I say to the noble Earl, Lord Attlee, that it is not inflexible either because it should not be for a policeman to decide whether a young person has been affected mentally by the situation. It is coercive if you count coercing the police to do the right thing and share the information, but it is not coercive in relation to the children. The police have to share the information, and it is then for the qualified person doing the assessment to decide what level of help—or no help at all—is needed by that child. That is perfectly straightforward and I see no reason why it should not be done.

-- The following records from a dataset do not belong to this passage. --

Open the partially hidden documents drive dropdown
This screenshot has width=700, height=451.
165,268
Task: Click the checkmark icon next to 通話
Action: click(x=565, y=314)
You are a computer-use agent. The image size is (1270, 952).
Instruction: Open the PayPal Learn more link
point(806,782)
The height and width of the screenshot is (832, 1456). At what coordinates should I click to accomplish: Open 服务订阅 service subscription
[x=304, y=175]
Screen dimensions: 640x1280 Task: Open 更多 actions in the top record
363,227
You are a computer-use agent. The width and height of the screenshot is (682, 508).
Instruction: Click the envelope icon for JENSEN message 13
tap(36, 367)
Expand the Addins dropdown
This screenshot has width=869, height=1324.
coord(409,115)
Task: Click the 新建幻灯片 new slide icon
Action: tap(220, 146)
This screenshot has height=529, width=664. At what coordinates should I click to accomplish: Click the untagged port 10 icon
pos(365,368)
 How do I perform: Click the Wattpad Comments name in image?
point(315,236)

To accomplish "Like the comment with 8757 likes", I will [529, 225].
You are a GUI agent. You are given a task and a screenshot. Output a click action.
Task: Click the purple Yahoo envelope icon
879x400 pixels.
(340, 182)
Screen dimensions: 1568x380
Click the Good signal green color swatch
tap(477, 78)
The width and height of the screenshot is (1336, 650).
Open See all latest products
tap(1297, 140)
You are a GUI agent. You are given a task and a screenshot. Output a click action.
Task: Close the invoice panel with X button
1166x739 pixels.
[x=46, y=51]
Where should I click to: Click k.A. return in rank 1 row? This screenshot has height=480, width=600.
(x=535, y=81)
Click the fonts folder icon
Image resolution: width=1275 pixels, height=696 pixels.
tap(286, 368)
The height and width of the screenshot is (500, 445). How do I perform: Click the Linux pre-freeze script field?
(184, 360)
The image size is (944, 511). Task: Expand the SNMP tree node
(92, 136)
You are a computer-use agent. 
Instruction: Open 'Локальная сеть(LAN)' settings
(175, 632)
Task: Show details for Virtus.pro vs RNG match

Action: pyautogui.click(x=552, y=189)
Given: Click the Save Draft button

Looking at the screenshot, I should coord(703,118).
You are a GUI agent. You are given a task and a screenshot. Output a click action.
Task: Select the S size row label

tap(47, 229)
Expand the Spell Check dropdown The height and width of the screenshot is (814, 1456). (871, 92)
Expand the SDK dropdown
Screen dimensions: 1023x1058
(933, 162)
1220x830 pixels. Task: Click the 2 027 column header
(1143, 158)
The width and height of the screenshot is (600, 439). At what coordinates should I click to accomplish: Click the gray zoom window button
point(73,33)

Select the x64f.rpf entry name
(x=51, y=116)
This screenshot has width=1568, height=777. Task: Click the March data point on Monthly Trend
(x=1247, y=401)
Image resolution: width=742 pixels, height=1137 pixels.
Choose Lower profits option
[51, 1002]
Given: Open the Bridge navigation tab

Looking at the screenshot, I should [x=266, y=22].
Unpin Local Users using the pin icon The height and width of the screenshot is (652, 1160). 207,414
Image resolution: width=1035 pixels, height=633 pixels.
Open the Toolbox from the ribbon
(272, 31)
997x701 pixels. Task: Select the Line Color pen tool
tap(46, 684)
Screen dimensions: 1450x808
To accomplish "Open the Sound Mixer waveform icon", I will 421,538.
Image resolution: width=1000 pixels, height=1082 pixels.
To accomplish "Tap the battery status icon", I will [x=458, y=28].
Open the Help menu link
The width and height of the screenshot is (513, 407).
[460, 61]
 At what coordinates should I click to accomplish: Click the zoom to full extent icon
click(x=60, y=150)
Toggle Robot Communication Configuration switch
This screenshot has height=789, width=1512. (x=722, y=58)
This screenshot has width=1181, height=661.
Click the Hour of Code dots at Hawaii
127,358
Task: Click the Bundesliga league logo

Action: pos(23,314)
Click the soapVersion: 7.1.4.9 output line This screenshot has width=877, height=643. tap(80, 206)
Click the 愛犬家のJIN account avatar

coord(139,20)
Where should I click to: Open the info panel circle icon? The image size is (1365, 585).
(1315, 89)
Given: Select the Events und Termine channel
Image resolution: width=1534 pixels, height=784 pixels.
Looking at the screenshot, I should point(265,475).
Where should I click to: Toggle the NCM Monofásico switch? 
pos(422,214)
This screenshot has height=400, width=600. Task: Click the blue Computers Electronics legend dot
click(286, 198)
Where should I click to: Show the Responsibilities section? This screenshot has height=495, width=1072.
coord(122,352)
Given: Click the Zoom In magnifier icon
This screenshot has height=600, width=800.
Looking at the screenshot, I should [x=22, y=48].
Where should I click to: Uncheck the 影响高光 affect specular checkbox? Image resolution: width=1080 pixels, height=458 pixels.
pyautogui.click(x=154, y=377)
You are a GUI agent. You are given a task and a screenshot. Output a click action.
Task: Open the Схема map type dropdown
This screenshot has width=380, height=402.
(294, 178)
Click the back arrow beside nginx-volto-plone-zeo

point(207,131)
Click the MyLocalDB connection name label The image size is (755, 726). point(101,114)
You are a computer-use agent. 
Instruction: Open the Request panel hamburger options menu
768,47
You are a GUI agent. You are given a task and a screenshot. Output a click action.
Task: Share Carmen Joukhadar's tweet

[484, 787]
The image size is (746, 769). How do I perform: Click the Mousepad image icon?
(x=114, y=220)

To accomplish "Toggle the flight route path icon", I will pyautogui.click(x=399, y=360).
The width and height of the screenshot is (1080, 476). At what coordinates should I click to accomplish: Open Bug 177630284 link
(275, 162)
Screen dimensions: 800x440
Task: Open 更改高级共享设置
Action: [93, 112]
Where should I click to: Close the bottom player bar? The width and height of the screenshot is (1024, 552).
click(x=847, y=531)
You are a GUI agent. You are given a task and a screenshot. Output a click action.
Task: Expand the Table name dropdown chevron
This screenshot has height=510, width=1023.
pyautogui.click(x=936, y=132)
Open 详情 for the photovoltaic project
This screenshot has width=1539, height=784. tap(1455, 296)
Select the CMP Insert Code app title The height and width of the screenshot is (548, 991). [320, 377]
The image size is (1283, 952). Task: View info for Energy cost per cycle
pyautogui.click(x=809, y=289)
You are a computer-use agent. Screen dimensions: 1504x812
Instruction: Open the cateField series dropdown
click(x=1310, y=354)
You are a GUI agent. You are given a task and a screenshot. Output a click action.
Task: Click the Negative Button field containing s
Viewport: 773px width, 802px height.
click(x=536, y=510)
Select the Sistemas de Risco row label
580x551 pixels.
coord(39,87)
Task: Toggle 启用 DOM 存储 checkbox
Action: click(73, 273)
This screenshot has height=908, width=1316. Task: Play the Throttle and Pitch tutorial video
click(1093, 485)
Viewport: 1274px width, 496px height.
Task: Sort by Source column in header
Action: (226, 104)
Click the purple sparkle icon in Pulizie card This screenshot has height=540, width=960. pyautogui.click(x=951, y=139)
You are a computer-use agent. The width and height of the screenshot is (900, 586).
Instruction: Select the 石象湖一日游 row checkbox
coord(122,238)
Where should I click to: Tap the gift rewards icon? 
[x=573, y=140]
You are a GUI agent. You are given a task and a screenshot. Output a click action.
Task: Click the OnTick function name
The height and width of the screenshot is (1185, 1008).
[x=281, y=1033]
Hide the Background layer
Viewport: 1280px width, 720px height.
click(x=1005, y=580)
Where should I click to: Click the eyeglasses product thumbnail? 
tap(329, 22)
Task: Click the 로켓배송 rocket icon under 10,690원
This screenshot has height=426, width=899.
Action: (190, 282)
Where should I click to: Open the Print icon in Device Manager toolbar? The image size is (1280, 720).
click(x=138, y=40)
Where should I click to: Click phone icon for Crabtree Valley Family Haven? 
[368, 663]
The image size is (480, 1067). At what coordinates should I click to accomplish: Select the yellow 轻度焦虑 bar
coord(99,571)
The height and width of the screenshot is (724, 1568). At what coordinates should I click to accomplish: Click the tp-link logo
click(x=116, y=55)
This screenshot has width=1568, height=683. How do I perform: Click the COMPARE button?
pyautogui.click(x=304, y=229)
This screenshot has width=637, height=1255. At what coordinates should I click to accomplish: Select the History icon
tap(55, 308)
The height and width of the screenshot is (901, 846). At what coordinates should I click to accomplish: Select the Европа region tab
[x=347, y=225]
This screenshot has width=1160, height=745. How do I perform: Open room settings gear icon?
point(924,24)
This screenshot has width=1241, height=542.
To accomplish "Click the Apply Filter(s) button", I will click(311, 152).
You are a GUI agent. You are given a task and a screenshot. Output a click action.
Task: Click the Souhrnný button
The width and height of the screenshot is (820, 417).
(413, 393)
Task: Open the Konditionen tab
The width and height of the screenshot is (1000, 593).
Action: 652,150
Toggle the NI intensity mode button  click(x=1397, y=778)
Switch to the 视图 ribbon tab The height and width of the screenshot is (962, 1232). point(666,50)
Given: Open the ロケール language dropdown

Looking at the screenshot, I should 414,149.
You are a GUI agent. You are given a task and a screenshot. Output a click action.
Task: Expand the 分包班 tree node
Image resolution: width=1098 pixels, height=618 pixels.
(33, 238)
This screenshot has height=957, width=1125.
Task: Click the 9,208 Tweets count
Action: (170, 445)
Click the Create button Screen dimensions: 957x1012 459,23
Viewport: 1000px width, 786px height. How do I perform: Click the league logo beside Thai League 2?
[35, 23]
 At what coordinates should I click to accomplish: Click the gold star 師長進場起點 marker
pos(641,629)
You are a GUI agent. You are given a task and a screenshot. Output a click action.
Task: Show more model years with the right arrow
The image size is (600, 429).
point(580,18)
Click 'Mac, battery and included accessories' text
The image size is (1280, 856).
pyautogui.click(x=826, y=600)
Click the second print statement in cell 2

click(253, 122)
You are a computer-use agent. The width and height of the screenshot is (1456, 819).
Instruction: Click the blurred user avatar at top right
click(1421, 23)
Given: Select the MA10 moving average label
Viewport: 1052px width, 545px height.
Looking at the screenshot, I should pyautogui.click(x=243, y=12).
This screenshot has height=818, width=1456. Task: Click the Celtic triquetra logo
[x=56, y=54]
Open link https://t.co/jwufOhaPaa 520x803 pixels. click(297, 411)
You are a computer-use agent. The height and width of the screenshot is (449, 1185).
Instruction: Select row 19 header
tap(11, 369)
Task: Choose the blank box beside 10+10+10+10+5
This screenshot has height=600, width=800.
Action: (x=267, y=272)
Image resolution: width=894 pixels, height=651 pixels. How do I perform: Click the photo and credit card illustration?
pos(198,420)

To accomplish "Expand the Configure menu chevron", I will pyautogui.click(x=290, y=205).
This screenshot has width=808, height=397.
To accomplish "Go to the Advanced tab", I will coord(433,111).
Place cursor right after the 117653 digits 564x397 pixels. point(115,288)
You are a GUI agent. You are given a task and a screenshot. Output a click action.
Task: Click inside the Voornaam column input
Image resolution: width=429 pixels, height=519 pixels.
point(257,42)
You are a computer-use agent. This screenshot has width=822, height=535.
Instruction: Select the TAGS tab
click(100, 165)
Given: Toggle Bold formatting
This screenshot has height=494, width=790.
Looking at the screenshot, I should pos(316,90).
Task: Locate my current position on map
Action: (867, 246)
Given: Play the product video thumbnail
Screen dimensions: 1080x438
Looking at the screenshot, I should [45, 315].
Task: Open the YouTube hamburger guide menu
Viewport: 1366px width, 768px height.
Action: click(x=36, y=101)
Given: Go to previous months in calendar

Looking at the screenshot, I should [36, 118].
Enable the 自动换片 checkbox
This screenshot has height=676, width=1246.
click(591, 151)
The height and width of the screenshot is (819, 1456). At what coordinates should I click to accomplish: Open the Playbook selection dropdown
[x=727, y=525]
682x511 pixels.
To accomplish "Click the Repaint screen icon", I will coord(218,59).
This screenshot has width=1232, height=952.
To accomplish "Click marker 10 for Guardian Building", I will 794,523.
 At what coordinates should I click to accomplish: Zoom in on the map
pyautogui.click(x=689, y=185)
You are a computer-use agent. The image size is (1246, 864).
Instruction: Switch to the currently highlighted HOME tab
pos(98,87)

The fact is that the police sometimes refer children for mental health assessments, but very rarely. Sometimes children go through a lot of barriers before they get to the assessment, and they disengage. They say, “I can’t do with having to tell my story over and over again to a whole series of people”. What should happen is a referral from a police officer directly to the people who can assess—with the child’s consent, of course—as their professional duty, whether that child needs any help at whatever level.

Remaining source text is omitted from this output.